■ YOUR OBJECTIVE:
For the entries below, count the lines containing "pixels" and give only that number.

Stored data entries
-=-=-=-=-

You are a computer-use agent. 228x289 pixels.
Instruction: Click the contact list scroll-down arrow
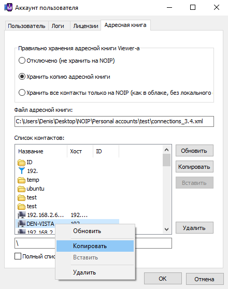point(166,229)
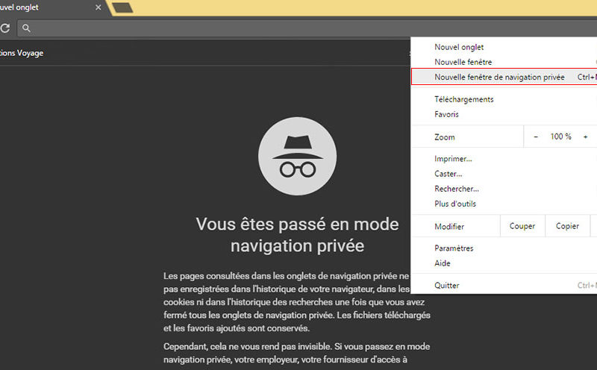Choose Nouvelle fenêtre from the menu

point(463,62)
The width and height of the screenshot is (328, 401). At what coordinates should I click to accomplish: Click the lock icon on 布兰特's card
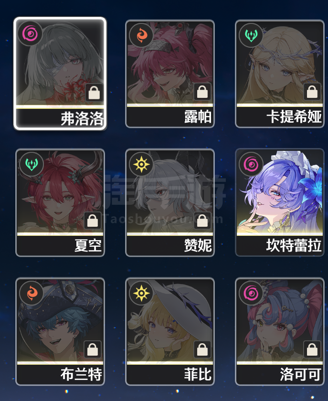pos(93,349)
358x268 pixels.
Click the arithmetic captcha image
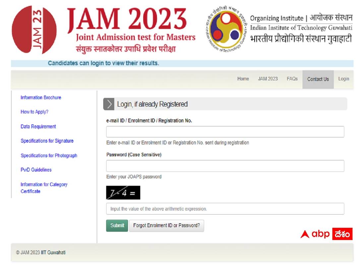123,192
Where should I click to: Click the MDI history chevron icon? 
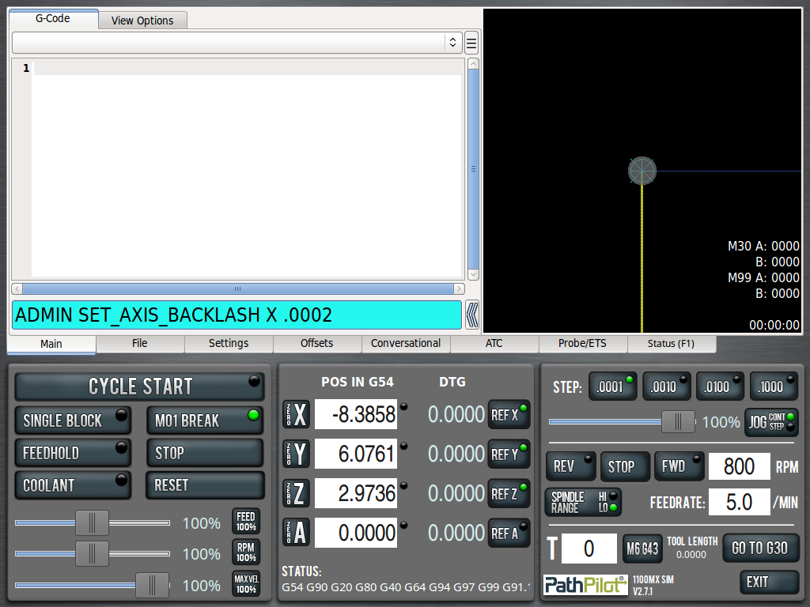472,315
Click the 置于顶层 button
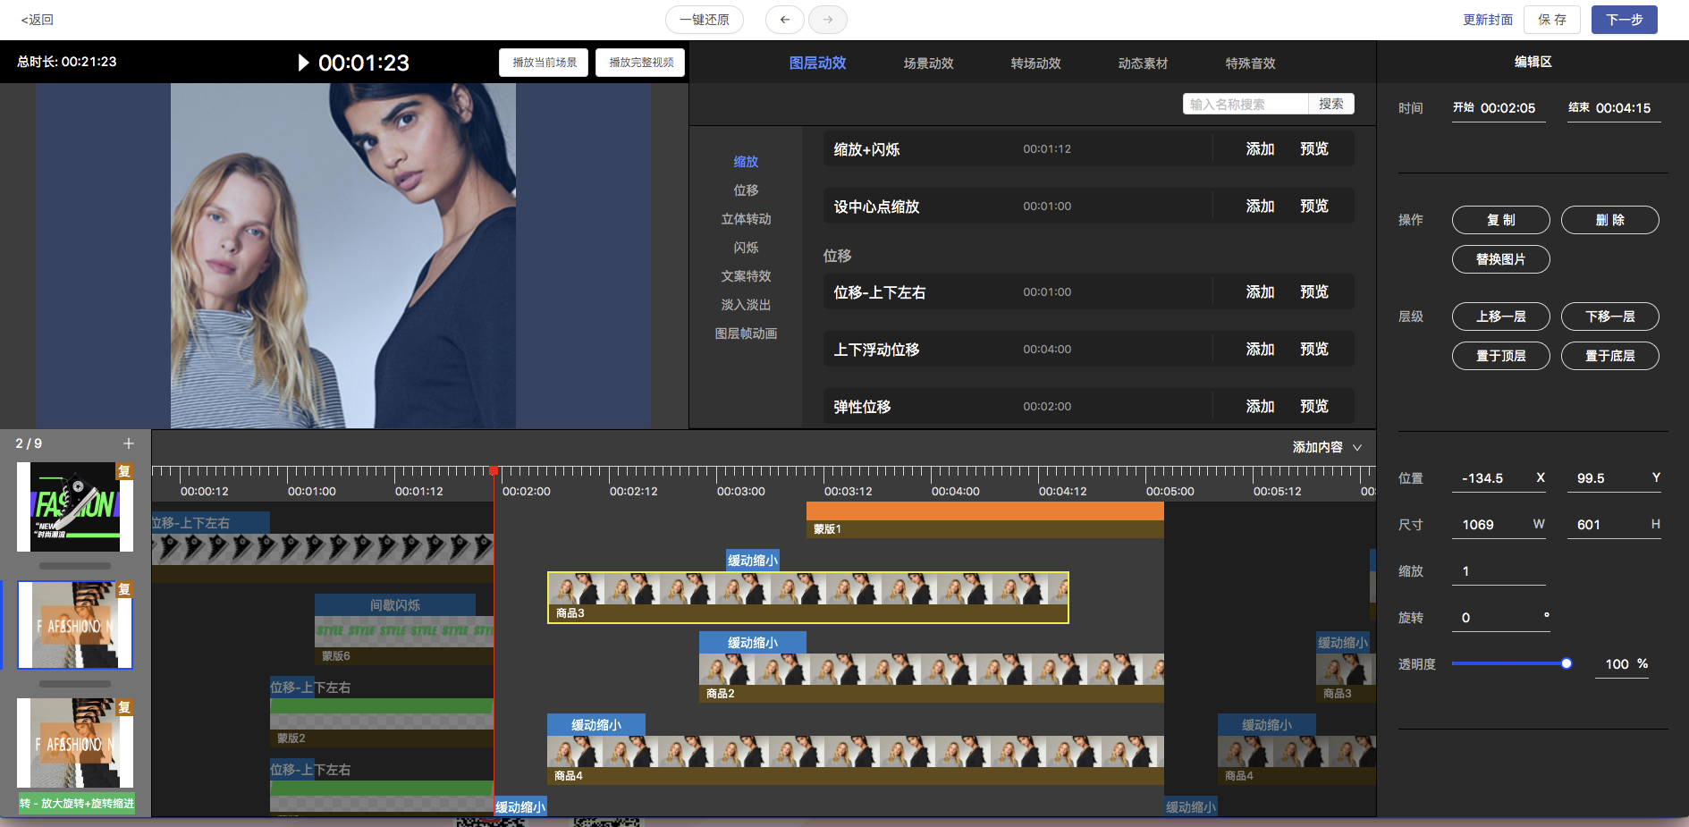 [1500, 356]
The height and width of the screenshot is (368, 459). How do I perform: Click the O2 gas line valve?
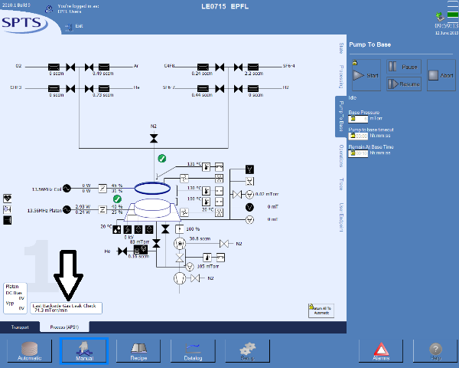[71, 67]
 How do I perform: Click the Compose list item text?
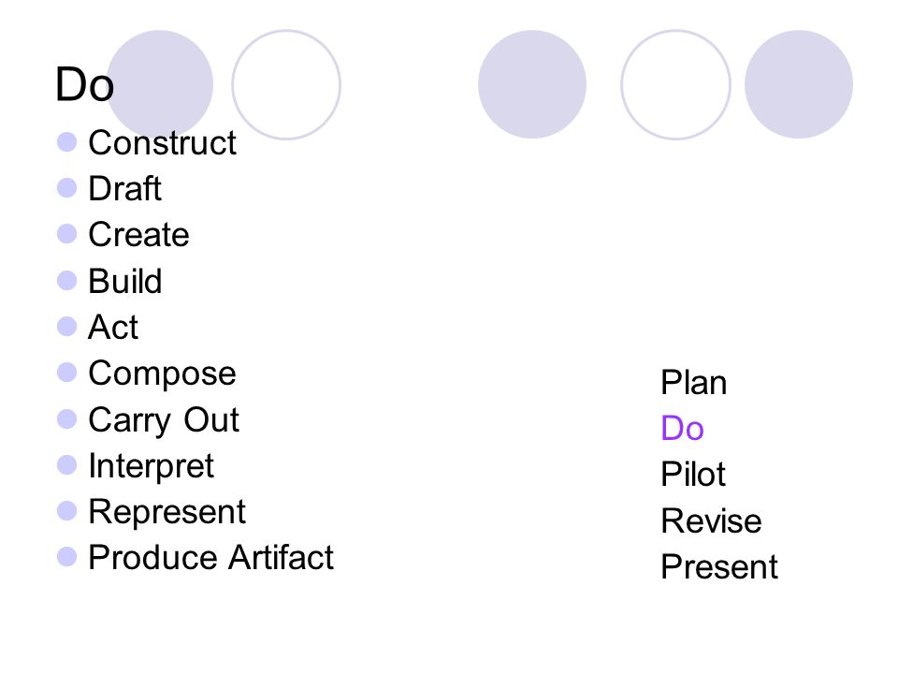point(162,374)
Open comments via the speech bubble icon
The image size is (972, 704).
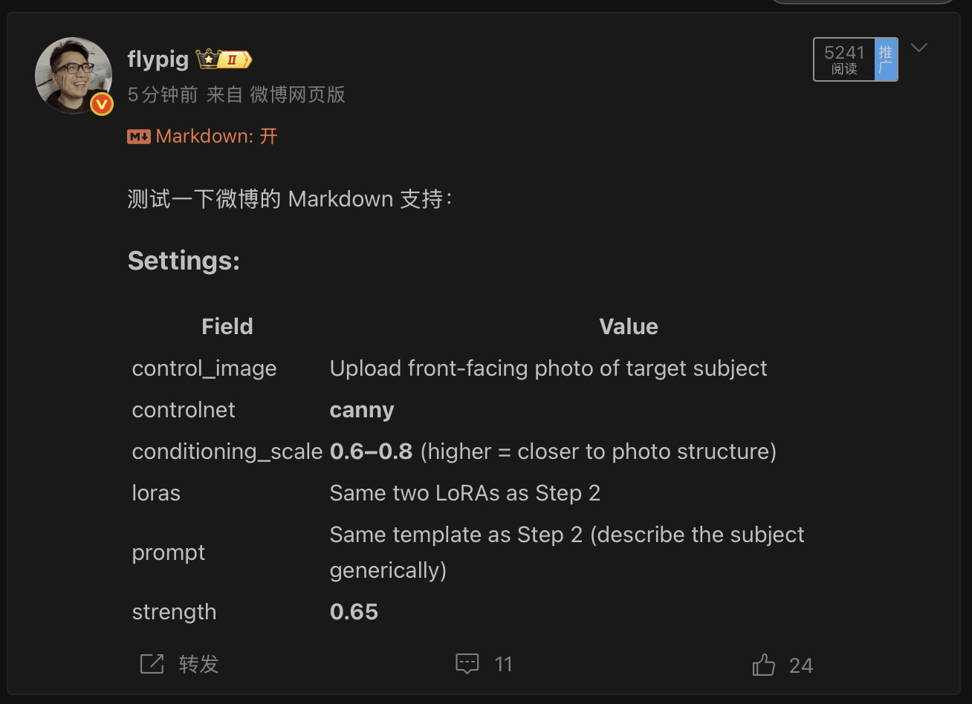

-=-=-=-=-

■ EXERCISE SOLUTION:
2